History of gay marriage köln

history of gay marriage köln

Die Wahlen in Brasilien liegen erst einige wenige Wochen zurück. Die Berichterstattung darüber ist freilich bereits in den Hintergrund gerückt. Mariana Prandini Assis ist Anwältin für Menschenrechte in Brasilien und Doktorandin an The New School for Social Research in New York.

Ana Carolina Ogando ist Politikwissenschaftlerin und arbeitet als unabhängige Forscherin und Beraterin in Brasilien. Jair Bolsonaro, the recently elected Brazilian president, is now well known, both nationally and internationally, for his misogynistic and homophobic declarations.

And in a televised debate not long ago, Bolsonaro suggested that spanking a son who showed signs of being gay was the best way for parents to change his behavior and assure he would grow up as a proper man. These are only a few of the many outrageous assertions made by Jair Bolsonaro not only during his presidential campaign, but throughout his twenty-seven year political career as a federal deputy.

As efforts to make gender equality a central focus of UN documents and policies progressed, a strategy that came to be known as gender mainstreaming , so did the attacks articulated by the Vatican — during the Cairo International Conference on Population and Development, and the Preparatory and Committee Meetings for the IV World Conference on Women Beijing Anti-gender campaigns have found fertile ground in Latin America in the past five years as the pink tide of female presidencies in Brazil, Chile, and Argentina showed signs of weakening, along with the rise of Pentecostal and Neo-Pentecostal groups.

Anti-gender crusaders gain momentum as they install moral panics, while creating different enemies that fit their mold and the immediate context — feminists, gays, artists, academics, trans bodies. These representatives have acted in an organized fashion to undermine the expansion of sexual rights, including same sex marriage and reproductive rights, particularly the right to abortion.

Such attacks come in the form of legislative propositions that recognize the unborn as a full subject of rights, defines the family as a unit formed by a man, a woman and their children, criminalizes abortion even in case of rape and constitutionalizes the beginning of life at conception, to mention but a few.

While none of these proposals has gone far enough in the legislative process to be voted into law or constitutional amendment, they have indeed worked as a platform for the evangelical bloc to market itself as the defender of the traditional family and Christian values.

The materials were to be distributed in the school system as a pedagogical tool to challenge discrimination and violence against the LGBTQI community. Brazil has been dealing with alarming rates of violent death related to homophobia. While many other factors and interests were at play in the impeachment procedure against President Dilma Rousseff, reactionary discourses on gender and sexuality played an important role in galvanizing popular support.

Die geschichte der gay ehe: ein rückblick für köln.

Such discourse catalyzed a hatred against Dilma Rousseff that paved the way for the return to the center stage of a long-known type of politician: male, white, sexist and authoritarian, one that appeals to stereotypical masculine politics. The context of misogyny, ridicule, and moralist appeals to traditional heteronormative family values and femininity that marked the impeachment procedure, in legislative arenas and the media, represented the comeback of strong political and patriarchal elite forces that had been until then overshadowed.

The message from these forces was clear: women and LGBTQI people were and are not welcome in politics, and more powerfully: gender and sexual justice ideals and agendas are even less so. Emblematic cases involved the distortion of her image and speeches to claim she is an atheist who has offended religious symbols.

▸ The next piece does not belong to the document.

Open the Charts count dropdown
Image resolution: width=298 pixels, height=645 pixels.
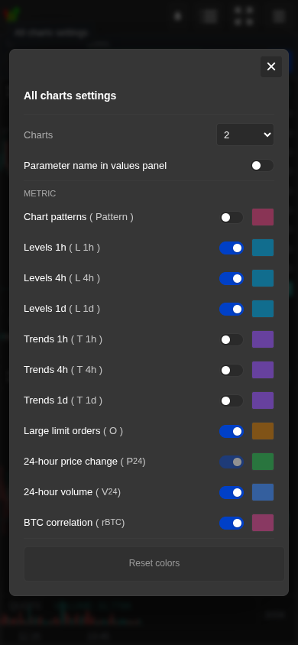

More than 50 incidents of politically motivated gender and racial violence were reported during the campaign, with numbers still rising. Many of these incidents are directed against bodies that have always been historic targets of violence in Brazil — women, blacks, and the LGBTQI community.

As if the act itself were not enough, the candidates were quick to publish a threatening message on Facebook stating that this was just the beginning of their attack on leftist activists. Shockingly, outrage for such violence did little to damage these candidacies. In other words, gender-based and racialized political violence did not only increase, but were also normalized during the campaign — with justifications that Bolsonaro could not be expected to control his electorate.

The speech Bolsonaro made the evening after winning the election fed into this popular imaginary: he started by saying his campaign had resorted to the Bible, the toolbox to fix men and women. And while at points Bolsonaro stressed out the right to freedom, a prayer led by Magno Malta, elected Senator and tipped to be the next Minister of Social Development, opened the official speech clearly stating this is a majoritarian Christian country.

The backlash we are witnessing has shown potential not only to cut back on rights but also to silence historically marginalized voices in the most extreme manner, even through lethal means. Either we confront these different forms of gender-based and racialized violence through a concerted alliance of democratic forces or we will succumb to a deeper dehumanizing narrative, further entrenching the enmity logic that designates which bodies are entitled to live.

Mariana Prandini Assis is a Human Rights Lawyer in Brazil and a Ph. D candidate in Politics at The New School for Social Research. Ana Carolina Ogando holds a Ph. D in Political Science from the Federal University of Minas Gerais.